Are you anticipating any positive changes in procedure or legislation that may be in the pipeline?
It is an exciting time for Ambulance Victoria following the release of the Ambulance Policy and Performance Consultative Committee’s final report in December 2015. The report flags several reforms, including increasing the use of our secondary triage service and improving community awareness about when to call Triple 0 for an ambulance.
The secondary triage service links people to alternative appropriate health professionals in order to ensure emergency ambulances are available for the sickest patients in our community.
Increasing the quantity and quality of training for operational staff is also a major priority over the next 12 months.
As outlined in the Ambulance Performance and Policy Consultative Committee final report, we are implementing 40 hours a year of continuing professional education for all operational staff.
The increased training is more than double the number of face-to-face training hours per operational staff member in 2014/15.
What are some of the challenges facing paramedics in the field? Where are the gaps that if filled, would make a real impact to how you deliver your service?

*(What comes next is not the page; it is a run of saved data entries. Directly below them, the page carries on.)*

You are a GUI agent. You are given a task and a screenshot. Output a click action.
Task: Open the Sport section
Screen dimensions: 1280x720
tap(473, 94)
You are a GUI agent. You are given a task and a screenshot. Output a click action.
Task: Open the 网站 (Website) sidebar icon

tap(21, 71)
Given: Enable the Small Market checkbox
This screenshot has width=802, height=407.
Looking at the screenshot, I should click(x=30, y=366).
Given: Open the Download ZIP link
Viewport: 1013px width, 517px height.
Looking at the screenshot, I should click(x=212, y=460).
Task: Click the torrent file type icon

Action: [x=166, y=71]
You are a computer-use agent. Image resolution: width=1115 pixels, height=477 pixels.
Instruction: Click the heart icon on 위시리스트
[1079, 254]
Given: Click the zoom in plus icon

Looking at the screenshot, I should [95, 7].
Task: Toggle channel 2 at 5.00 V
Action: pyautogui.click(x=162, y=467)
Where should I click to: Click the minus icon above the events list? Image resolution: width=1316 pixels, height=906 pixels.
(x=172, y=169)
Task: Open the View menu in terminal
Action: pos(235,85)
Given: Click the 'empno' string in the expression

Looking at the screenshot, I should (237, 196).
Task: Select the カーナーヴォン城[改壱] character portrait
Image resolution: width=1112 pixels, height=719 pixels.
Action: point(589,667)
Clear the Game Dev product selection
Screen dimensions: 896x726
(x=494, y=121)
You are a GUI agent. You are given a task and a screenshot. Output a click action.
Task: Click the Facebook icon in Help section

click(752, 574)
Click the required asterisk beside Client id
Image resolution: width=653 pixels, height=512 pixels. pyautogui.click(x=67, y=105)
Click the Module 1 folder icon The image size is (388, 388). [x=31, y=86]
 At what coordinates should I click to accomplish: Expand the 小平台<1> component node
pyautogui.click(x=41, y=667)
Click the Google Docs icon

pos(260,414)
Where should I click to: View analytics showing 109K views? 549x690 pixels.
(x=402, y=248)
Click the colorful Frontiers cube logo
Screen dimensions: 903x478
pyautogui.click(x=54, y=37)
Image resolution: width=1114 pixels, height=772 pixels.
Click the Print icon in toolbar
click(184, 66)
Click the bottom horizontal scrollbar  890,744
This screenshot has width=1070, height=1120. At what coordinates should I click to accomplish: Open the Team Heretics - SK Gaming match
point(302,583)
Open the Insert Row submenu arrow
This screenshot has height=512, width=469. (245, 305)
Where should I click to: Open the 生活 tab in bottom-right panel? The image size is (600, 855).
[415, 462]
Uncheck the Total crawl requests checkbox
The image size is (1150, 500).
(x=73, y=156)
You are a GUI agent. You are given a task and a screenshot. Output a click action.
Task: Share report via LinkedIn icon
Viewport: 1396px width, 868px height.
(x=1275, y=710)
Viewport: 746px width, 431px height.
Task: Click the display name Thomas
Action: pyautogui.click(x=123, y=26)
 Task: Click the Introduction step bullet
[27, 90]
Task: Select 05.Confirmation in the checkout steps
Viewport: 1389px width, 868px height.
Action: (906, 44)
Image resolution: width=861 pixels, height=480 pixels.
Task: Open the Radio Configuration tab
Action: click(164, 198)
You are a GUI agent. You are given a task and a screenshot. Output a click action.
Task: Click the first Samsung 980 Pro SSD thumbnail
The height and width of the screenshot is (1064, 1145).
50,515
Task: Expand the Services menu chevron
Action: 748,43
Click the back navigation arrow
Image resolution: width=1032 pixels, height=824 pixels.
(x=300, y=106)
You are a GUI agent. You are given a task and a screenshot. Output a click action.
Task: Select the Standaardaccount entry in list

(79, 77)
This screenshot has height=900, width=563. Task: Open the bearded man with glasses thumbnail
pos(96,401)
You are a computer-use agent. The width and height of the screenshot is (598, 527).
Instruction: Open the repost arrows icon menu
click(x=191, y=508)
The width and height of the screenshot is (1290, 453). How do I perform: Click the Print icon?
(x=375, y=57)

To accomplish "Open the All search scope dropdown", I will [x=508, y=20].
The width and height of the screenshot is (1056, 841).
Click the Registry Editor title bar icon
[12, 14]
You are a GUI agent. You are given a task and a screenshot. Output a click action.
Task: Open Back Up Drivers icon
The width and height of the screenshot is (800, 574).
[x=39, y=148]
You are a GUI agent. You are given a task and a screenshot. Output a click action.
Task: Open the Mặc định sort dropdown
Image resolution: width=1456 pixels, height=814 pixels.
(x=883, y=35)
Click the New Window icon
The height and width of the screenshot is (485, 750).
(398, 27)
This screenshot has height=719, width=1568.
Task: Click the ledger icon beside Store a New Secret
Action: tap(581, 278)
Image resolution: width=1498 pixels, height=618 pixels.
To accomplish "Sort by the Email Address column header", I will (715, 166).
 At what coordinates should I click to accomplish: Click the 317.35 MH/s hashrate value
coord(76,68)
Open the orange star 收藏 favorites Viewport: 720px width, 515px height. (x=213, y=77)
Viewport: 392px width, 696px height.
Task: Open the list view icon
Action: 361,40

Non-urgent calls can impact our ability to respond to life-threatening cases. Whilst we always want people who are truly sick to call for an ambulance, it is important for the community to understand the impact non-urgent calls can have on resources. We need to make sure we keep our emergency ambulances available for the sickest patients in the community.
It can also be frustrating to attend call outs which may be avoidable, especially when there is a lot of public education and repeated warnings about them. For example, paramedics were called to 1433 cases of children locked in cars in the year to 31 August 2015. While many of these cases were accidental, some of them were deliberate. Leaving a child in a car is avoidable and can have potentially lethal consequences.
Alcohol is a significant issue in society and has obvious impacts on the work of paramedics. Paramedics were called to 12,482 alcohol-related cases in metropolitan Melbourne in 2013-14 and 4043 in regional Victoria. Many of these cases were avoidable.
Can you give me any examples of how technology is helping your paramedics to improve patient outcomes and reduce job stress?
We have recently replaced our helicopter fleet. The new AW-139s are faster and can travel longer distances than our previous helicopters, meaning our MICA flight paramedics can provide even better patient care. MICA flight paramedics have also been trained to use an ultrasound machine, meaning they can better identify bleeding in the abdomen and can give the destination hospital early information about the patient’s injuries and condition.
With the introduction of 12 lead ECG machines, we have also used technology to allow for the ECG to be transmitted before the ambulance arrives at hospital. This allows the receiving hospital staff to analyse the ECG and prepare for interventions prior to the patient arriving, therefore minimising the delay to the patient and improving their chance of a full recovery.
The provision of Mobile Data Terminals (MDT) with satellite navigation in metropolitan ambulances has improved communication with our communications centre and hospitals, while also providing additional guidance to locate a patient. This can be particularly valuable for students learning to navigate streets they may not be familiar with.